EXERCISE DIRECTIONS:
Your response should contain exactly the lines running from the one with "Click the Save button" to the end of the data below, both included, and no pictures.

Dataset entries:

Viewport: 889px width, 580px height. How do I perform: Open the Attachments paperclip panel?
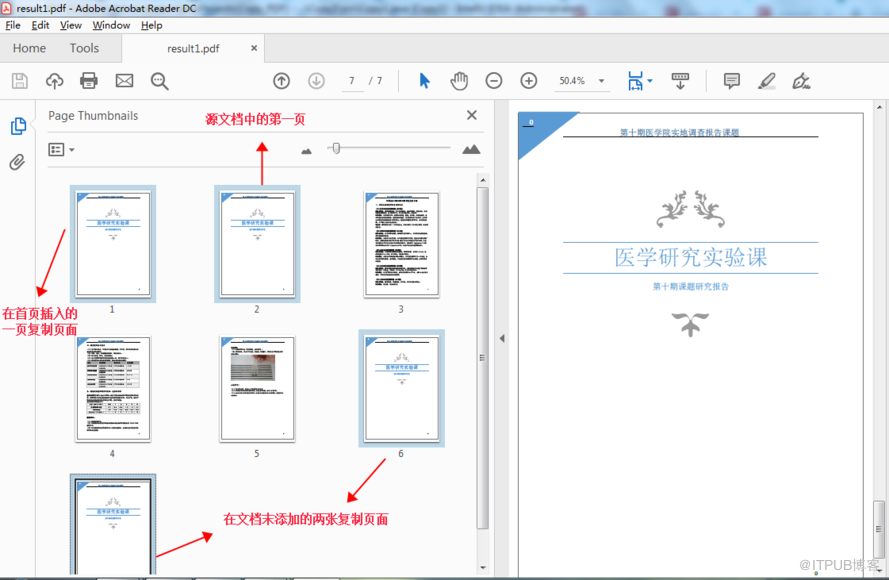[17, 162]
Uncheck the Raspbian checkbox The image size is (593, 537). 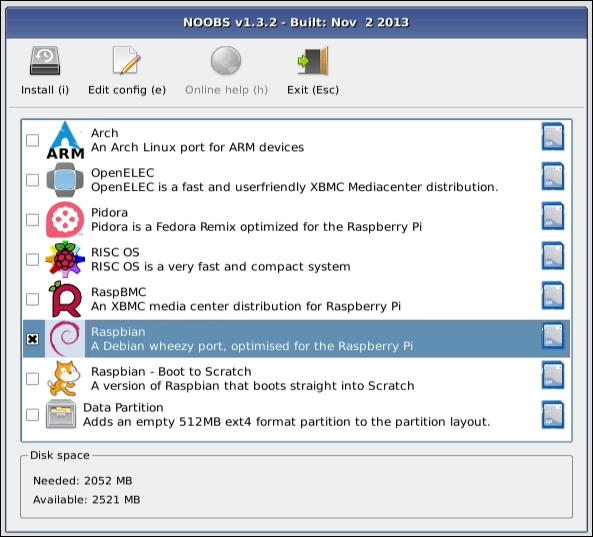coord(33,339)
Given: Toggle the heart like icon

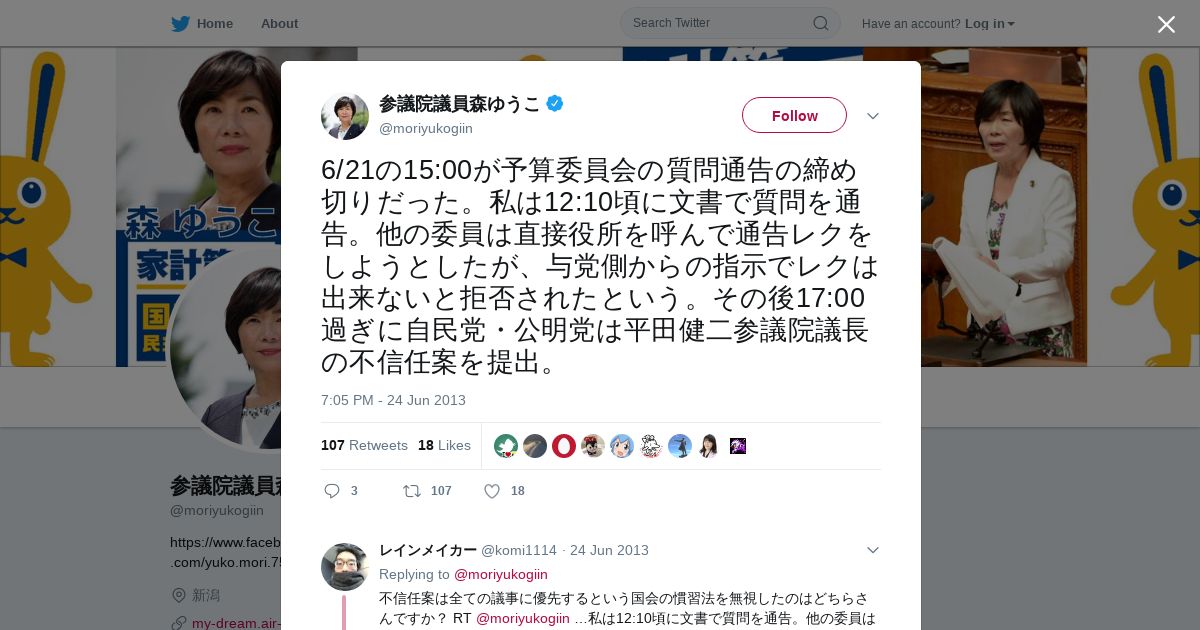Looking at the screenshot, I should pos(492,491).
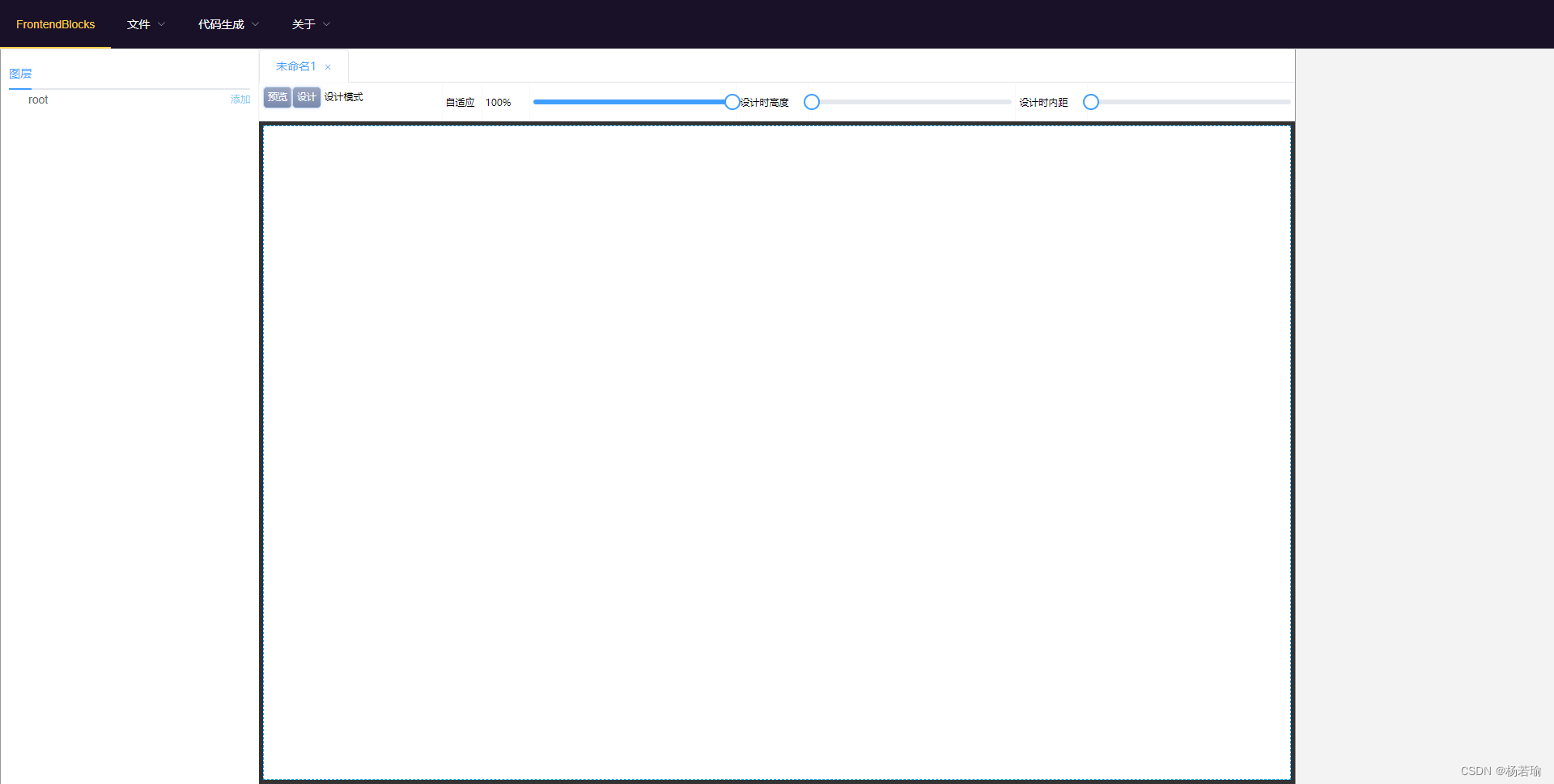Expand the chevron beside 代码生成
The height and width of the screenshot is (784, 1554).
(x=256, y=24)
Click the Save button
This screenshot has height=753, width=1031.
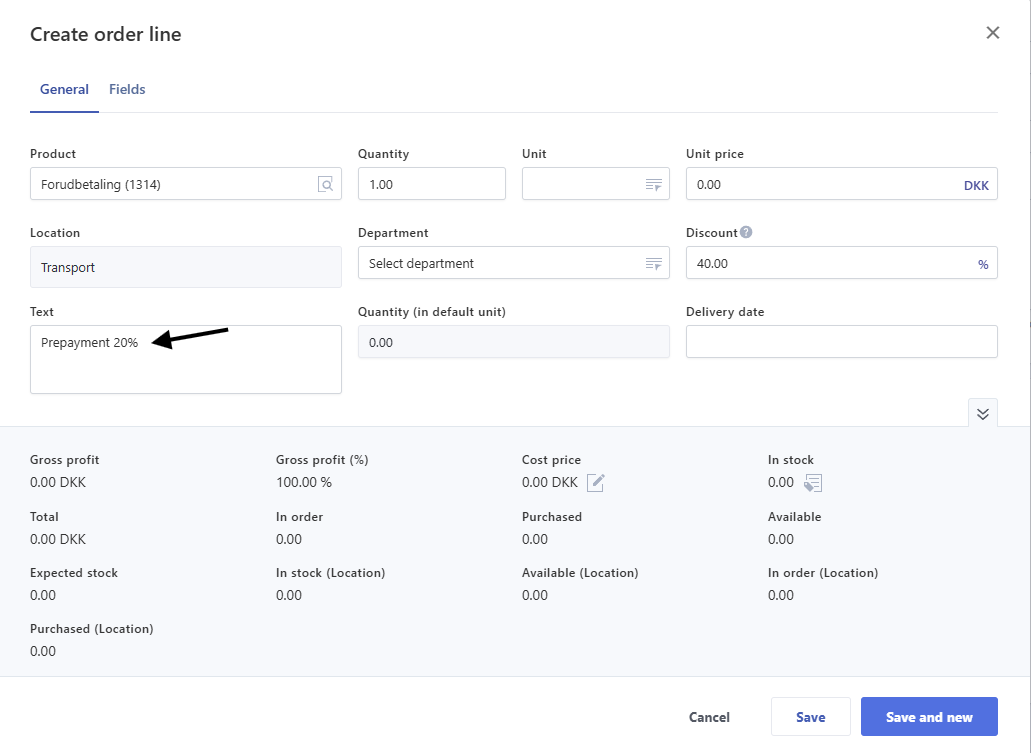(810, 717)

EXERCISE SOLUTION:
Click the Save button
This screenshot has height=753, width=1031.
(810, 717)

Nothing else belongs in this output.